La lutte contre la pratique de l’excision a commencé dans notre pays avec les missionnaires vers 1900. L’Etat a pris à bras-le-corps cette problématique après l’indépendance du pays. Cet engagement se traduit par la création en mai 1990 du Conseil National de Lutte contre la Pratique de l’Excision.
Depuis lors, le Burkina Faso a considérablement progressé en matière de promotion de l’élimination de la pratique de l’excision au bonheur des filles et femmes et cela nous réjouit beaucoup. Cela se vérifie par une réduction considérable des taux de prévalence.

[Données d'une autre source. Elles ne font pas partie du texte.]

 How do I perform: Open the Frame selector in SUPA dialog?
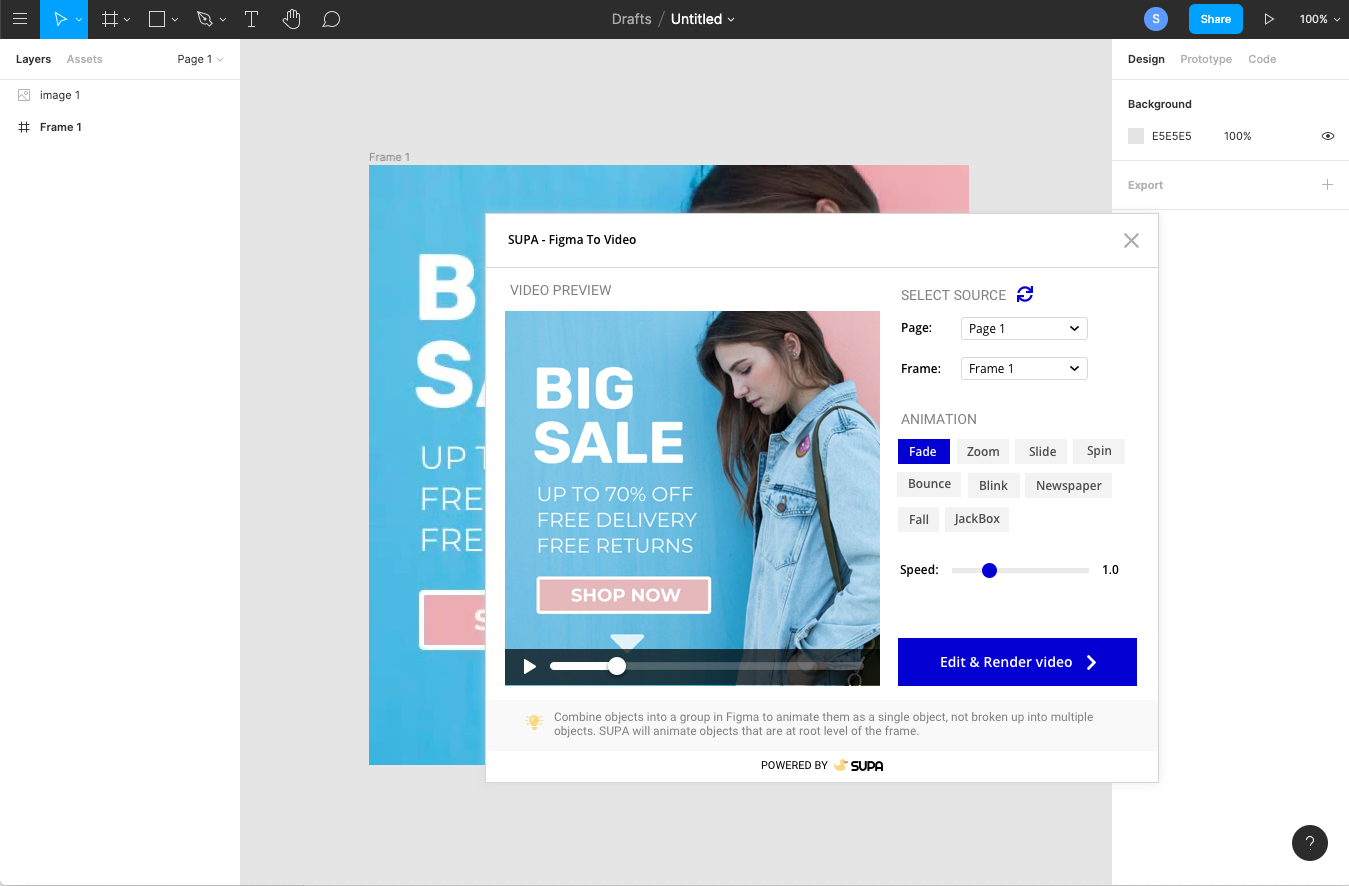pos(1023,368)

A titre d’exemple, 76% des femmes âgées de 15 à 49 ans avaient subi une mutilation génitale selon l’enquête démographique de santé (EDS IV de 2010). Pour la même tranche d’âge, selon l’Enquête multisectorielle continue (EMC) de 2015, le taux est passé à 67,6%.
Pour la tranche d’âge de 0 à 14 ans, le taux qui était de 13,3% selon EDS IV de 2010 est passé à 11,3% en 2015 selon l’EMC. Ces chiffres nous rassurent que le phénomène de l’excision recule.

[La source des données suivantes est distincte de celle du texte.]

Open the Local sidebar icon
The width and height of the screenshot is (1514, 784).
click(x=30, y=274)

De plus en plus les populations adhèrent à nos messages de sensibilisation et certains ne manquent pas à dénoncer les cas d’excision portés à leur connaissance.
Aussi, de 2003 à nos jours, plus de 1800 villages et secteurs du Burkina Faso ont pris des engagements publics d’abandon de l’excision. Ce qui n’est pas à négliger.
Mieux, nous sommes convaincus que la tolérance zéro aux MGF est à notre portée, pourvu que les ressources conséquentes soit allouées à la mise en œuvre du Plan Stratégique National 2016-2020 de promotion de l’élimination de la pratique de l’excision.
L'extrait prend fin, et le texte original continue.